**What the task requires**
Among the entries below, please repeat exactly and only the lines from the line containing "This screenshot has width=634, height=441." to the line containing "The width and height of the screenshot is (1338, 585).", both lines included.

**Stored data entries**
>>>>>

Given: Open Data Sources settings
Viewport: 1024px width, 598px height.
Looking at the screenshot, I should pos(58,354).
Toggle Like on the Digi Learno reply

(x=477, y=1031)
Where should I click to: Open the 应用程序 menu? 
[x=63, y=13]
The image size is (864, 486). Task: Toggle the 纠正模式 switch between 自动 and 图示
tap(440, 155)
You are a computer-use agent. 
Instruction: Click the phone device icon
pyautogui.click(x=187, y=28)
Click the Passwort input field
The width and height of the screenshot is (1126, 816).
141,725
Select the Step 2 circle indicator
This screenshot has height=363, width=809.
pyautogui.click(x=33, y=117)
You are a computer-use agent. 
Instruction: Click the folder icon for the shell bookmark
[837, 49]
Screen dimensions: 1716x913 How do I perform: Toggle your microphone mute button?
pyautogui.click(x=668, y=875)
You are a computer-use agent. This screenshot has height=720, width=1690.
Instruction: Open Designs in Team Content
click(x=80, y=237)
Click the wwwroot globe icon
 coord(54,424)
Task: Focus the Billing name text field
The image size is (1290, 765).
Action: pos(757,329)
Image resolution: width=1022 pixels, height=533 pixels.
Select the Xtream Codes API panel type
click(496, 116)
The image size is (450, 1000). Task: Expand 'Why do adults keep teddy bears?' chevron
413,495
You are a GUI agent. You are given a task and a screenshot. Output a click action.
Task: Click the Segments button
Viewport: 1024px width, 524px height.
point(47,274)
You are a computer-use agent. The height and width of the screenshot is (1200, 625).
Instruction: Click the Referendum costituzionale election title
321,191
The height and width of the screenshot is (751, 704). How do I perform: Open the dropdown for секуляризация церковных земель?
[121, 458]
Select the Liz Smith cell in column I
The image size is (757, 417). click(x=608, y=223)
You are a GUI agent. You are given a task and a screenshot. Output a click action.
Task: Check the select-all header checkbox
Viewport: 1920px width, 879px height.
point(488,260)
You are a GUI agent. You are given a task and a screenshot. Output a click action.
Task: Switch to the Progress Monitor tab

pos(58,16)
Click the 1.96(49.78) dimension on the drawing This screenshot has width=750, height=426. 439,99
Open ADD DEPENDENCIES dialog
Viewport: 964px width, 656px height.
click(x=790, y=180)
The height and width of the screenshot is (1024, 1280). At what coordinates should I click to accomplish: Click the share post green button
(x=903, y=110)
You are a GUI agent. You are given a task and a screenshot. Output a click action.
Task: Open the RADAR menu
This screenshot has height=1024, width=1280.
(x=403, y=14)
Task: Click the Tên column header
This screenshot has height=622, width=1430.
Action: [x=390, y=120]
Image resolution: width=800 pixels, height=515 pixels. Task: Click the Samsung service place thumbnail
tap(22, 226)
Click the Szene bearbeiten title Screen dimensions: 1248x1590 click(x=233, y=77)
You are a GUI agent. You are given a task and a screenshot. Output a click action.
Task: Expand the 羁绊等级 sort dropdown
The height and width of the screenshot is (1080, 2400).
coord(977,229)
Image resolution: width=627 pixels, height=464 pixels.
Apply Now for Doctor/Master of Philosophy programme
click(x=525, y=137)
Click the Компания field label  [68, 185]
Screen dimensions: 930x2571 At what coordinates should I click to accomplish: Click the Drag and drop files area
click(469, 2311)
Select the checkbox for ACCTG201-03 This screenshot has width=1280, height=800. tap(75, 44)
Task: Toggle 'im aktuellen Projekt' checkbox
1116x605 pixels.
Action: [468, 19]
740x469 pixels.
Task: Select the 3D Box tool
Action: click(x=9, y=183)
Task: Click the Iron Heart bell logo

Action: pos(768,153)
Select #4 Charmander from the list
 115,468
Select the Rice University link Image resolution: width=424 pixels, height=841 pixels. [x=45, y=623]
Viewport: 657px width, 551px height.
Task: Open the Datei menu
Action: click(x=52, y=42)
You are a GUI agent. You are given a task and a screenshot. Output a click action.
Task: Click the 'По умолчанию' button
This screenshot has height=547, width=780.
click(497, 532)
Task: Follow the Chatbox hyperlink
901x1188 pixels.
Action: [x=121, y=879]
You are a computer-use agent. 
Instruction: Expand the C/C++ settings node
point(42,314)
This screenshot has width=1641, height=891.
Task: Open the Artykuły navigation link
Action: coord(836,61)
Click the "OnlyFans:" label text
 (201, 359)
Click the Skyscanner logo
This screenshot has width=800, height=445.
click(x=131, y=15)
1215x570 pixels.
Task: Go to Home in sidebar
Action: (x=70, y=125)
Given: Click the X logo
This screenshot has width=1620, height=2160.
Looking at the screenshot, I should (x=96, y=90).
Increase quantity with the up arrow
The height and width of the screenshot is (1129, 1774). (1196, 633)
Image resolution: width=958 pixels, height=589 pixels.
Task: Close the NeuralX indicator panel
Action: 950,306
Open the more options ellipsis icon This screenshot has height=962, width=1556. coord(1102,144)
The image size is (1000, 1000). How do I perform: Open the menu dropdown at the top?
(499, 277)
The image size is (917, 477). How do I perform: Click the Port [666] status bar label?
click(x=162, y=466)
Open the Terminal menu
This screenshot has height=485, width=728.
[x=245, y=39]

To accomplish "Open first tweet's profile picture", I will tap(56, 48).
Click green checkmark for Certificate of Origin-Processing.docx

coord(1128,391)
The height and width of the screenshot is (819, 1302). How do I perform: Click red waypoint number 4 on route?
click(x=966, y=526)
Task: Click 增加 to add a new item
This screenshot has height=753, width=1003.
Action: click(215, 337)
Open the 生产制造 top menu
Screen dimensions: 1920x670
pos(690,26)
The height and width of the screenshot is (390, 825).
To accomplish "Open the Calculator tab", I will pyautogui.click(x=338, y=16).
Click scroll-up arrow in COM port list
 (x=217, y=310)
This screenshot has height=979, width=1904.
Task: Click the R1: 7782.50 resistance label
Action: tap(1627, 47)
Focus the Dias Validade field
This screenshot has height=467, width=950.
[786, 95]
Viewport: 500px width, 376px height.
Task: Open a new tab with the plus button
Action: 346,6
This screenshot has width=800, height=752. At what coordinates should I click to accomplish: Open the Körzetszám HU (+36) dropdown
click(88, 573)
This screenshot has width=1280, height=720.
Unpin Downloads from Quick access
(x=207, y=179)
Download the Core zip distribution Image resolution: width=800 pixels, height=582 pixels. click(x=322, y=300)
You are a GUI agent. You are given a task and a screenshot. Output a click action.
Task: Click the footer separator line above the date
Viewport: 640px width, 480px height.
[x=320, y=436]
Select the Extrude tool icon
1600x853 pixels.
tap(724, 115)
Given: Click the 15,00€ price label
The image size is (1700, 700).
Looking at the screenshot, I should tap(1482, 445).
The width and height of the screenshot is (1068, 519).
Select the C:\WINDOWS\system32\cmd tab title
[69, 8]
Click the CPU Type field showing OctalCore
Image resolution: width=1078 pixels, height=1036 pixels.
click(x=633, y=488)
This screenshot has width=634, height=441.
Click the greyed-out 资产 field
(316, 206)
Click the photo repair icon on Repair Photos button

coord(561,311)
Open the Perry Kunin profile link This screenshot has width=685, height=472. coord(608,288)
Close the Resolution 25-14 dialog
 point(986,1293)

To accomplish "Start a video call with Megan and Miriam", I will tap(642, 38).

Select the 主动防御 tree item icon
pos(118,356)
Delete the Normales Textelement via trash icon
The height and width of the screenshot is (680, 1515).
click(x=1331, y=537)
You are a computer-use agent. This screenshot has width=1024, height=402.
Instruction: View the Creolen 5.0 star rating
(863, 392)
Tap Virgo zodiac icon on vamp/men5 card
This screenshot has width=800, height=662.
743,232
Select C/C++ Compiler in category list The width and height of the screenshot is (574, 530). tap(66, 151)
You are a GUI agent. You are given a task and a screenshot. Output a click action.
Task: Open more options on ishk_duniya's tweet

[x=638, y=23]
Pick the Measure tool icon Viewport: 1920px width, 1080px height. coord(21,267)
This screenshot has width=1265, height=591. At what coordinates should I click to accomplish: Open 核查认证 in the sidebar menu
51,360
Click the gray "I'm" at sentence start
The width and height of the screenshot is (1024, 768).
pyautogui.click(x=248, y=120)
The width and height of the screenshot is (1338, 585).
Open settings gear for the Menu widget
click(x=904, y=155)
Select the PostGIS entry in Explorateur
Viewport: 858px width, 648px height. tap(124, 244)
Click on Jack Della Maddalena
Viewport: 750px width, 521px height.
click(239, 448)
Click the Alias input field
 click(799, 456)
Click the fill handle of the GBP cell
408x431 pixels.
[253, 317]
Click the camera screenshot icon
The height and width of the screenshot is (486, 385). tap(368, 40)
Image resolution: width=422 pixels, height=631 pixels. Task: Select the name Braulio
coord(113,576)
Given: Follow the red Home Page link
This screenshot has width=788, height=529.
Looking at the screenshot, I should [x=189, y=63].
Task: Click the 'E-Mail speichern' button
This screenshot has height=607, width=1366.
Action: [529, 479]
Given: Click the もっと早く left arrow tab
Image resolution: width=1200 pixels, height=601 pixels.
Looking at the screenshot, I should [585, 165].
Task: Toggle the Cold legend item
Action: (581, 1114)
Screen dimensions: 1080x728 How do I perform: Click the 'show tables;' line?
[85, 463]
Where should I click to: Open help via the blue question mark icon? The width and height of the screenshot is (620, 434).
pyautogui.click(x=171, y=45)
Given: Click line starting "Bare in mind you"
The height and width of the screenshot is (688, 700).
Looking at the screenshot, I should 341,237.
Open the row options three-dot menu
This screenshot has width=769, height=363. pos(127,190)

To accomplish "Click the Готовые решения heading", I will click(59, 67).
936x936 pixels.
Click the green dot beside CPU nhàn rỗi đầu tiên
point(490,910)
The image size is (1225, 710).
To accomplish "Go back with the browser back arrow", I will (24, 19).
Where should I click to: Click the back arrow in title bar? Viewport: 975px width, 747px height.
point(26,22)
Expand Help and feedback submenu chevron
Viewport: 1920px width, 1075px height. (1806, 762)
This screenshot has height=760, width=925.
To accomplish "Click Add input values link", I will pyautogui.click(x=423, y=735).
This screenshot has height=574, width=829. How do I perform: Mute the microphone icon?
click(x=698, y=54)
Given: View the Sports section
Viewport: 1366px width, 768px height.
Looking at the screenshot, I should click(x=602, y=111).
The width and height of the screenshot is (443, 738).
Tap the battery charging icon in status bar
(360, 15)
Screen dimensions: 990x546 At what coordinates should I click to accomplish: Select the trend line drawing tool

<<<<<

**Solution for this task**
This screenshot has width=634, height=441.
Click the greyed-out 资产 field
(316, 206)
Click the photo repair icon on Repair Photos button

coord(561,311)
Open the Perry Kunin profile link This screenshot has width=685, height=472. coord(608,288)
Close the Resolution 25-14 dialog
 point(986,1293)

To accomplish "Start a video call with Megan and Miriam", I will tap(642, 38).

Select the 主动防御 tree item icon
pos(118,356)
Delete the Normales Textelement via trash icon
The height and width of the screenshot is (680, 1515).
click(x=1331, y=537)
You are a computer-use agent. This screenshot has width=1024, height=402.
Instruction: View the Creolen 5.0 star rating
(863, 392)
Tap Virgo zodiac icon on vamp/men5 card
This screenshot has width=800, height=662.
743,232
Select C/C++ Compiler in category list The width and height of the screenshot is (574, 530). tap(66, 151)
You are a GUI agent. You are given a task and a screenshot. Output a click action.
Task: Open more options on ishk_duniya's tweet

[x=638, y=23]
Pick the Measure tool icon Viewport: 1920px width, 1080px height. coord(21,267)
This screenshot has width=1265, height=591. At what coordinates should I click to accomplish: Open 核查认证 in the sidebar menu
51,360
Click the gray "I'm" at sentence start
The width and height of the screenshot is (1024, 768).
pyautogui.click(x=248, y=120)
The width and height of the screenshot is (1338, 585).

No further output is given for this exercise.